The study, which also identifies a related genetic risk factor in humans, offers a powerful new platform for understanding and treating a condition linked to dementia and stroke.
A Precise Molecular Trigger
Using CRISPR/Cas9 gene-editing technology, the research team deleted the Col4a1 gene specifically in the microvascular endothelial cells of adult mouse brains. A single intravenous injection of AAV-BR1 delivered the gene-editing machinery, resulting in dozens of microbleeds in the cortex and hippocampus within just three months.
The microbleed burden did not remain static. The number of bleeds increased progressively over six months, and the severity could be precisely scaled by adjusting the viral dose. Electron microscopy revealed that affected blood vessels had thinned basement membranes, a structural weakness directly linked to the loss of collagen IV.

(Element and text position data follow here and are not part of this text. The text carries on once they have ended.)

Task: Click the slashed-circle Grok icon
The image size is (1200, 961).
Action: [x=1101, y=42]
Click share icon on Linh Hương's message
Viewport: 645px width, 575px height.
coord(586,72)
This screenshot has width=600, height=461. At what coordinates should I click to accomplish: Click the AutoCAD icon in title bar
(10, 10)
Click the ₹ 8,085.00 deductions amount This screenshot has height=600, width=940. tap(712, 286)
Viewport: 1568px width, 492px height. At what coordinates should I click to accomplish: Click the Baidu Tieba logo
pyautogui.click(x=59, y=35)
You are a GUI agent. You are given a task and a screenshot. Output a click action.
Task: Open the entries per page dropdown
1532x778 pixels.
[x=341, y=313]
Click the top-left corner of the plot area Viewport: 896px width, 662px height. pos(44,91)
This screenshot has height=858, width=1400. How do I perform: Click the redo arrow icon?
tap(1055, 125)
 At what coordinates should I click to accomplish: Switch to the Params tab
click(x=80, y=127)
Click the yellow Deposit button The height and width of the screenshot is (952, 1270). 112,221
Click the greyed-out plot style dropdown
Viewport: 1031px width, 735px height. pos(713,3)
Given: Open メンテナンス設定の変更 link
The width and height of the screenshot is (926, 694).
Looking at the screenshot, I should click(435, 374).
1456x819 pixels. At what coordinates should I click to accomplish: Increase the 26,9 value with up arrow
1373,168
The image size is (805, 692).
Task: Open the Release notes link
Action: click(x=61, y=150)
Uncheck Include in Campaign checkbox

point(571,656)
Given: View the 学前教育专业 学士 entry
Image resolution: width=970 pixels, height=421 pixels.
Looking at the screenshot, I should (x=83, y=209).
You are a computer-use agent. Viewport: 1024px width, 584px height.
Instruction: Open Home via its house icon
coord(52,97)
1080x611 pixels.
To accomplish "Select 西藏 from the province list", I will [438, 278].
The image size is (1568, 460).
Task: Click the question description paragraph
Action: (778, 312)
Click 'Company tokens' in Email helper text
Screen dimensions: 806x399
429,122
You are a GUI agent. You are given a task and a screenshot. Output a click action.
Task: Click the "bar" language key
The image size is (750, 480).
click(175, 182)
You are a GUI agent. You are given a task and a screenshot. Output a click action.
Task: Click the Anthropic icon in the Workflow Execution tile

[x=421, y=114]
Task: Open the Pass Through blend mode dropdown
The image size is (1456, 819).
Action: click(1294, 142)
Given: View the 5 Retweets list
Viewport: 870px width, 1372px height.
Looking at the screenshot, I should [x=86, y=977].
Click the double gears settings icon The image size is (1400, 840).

Behavioral and Inflammatory Consequences
The mice developed progressive memory impairment and motor deficits, mirroring symptoms seen in human conditions associated with microbleeds. The study also uncovered a distinct neuroinflammatory pattern:
- Reactive astrocytes spread diffusely beyond the lesion sites, suggesting a widespread brain response.
- Microglial activation, in contrast, remained localized to the immediate area of each bleed.
Human Genetic Link
The findings extend beyond the lab. Analysis of 836 participants from the BICWALZS biobank found that genetic variants in TIMP2—a gene that regulates an enzyme responsible for breaking down collagen IV—were significantly associated with microbleed susceptibility.
These variants increased an individual's risk of cerebral microbleeds by 1.50 to 1.96 times.
A Conserved Mechanism
The study suggests that dysregulated collagen IV homeostasis is a conserved mechanism across species, bridging the gap between a targeted genetic intervention in mice and naturally occurring genetic risk in humans.
"The ability to precisely modulate microbleed burden offers an unprecedented platform for testing future therapies," stated co-corresponding author Byung Gon Kim, MD, PhD.